Newly released data from the Scottish Qualifications Authority (SQA) helps illustrate just how frequently the education sector is under attack from would-be cyber criminals.
According to figures revealed following a freedom of information request by the Parliament Street think tank, the SQA was hit by a total of 862,617 malicious emails between December 2020 and February 2021.
In March, the National Cyber Security Centre (NCSC) issued a sector-wide alert following a spike in the targeting of education establishments.
While the vast majority of the attacks comprised spam emails, the awards body also recorded 22,291 cases of phishing (emails encouraging users to open malicious files or links) and 129 malware attacks.
“Ransomware attacks are disproportionately targeting education institutions in this current climate”– Chris Ross, Barracuda Networks
The NCSC is recommending that organisations take all possible steps to follow its guidance on how to defend organisations against malware or ransomware attacks.

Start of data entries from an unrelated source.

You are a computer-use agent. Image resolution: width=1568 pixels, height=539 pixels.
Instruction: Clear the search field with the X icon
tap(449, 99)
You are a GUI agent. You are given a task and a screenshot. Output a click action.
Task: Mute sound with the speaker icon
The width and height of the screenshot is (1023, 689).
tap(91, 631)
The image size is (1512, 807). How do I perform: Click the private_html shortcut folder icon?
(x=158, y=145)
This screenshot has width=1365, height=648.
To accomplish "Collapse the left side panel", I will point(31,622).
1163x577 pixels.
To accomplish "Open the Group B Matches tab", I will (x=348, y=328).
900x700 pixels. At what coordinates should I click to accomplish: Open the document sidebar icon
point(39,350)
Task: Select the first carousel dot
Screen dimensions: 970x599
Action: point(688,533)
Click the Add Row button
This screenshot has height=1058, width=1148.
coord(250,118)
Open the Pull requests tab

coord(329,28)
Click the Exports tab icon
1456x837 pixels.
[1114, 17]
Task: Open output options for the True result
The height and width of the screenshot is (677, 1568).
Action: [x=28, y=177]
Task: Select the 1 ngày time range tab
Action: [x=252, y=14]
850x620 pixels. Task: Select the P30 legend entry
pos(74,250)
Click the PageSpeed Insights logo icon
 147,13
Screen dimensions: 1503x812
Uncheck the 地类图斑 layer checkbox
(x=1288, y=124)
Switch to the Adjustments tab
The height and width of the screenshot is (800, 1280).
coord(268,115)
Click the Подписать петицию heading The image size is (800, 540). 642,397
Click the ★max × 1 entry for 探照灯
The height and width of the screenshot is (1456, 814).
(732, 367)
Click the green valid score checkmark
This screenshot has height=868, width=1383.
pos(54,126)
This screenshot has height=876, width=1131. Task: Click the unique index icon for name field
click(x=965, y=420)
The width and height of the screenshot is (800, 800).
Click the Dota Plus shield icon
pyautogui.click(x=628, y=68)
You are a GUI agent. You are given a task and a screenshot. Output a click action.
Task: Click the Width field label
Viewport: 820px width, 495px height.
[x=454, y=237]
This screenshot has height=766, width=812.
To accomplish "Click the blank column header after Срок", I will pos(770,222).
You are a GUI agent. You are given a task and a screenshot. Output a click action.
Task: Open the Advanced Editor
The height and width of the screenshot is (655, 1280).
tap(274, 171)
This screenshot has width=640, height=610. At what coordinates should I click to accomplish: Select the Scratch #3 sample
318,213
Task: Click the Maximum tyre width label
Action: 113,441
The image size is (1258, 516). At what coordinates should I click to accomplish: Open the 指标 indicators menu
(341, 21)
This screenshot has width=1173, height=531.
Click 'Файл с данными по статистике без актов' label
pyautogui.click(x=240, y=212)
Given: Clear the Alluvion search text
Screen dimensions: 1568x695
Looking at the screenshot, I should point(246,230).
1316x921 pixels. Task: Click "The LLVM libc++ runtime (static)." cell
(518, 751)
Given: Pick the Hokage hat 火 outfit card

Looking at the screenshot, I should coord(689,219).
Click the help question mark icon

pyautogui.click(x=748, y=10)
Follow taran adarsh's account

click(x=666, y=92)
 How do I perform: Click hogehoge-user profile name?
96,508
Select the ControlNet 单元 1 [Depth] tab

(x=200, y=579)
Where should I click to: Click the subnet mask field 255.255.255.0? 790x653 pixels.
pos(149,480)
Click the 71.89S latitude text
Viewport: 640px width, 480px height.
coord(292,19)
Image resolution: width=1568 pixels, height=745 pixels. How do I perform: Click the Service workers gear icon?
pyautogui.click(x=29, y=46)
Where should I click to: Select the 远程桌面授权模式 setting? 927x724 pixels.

In brief, these measures include:
- Drawing up an incident response plan, which includes a scenario for a ransomware attack
- Having up-to-date and tested offline backups
- Effective vulnerability management and patching procedures
- Installation of antivirus software
- Implementing mechanisms to prevent phishing attacks
Experts say that, in the rush to get pupils online during the various rounds of pandemic-enforced school closures, cybersecurity often became less of a priority and left education institutions unusually vulnerable.
“Attackers look to target sensitive data such as payment information, email addresses and personal details like names and contact details to sell for money on the black market, or use in future scam attempts,” said Chris Ross, of cybersecurity providers, Barracuda Networks.
“Ransomware attacks are also disproportionately targeting education institutions in this current climate, as scammers attempt to steal or restrict access to invaluable course work or projects, which they offer to return for a fee.
“Schools, universities and other organisations in the education sector must combat the threat posed by phishing attacks by investing in email security that leverages artificial intelligence, as well as training for employees, staff and students.
Both Ross and the NCSC say that properly backed-up systems are also vital, allowing lost or stolen data to be safely retrieved without recourse to ransom payment.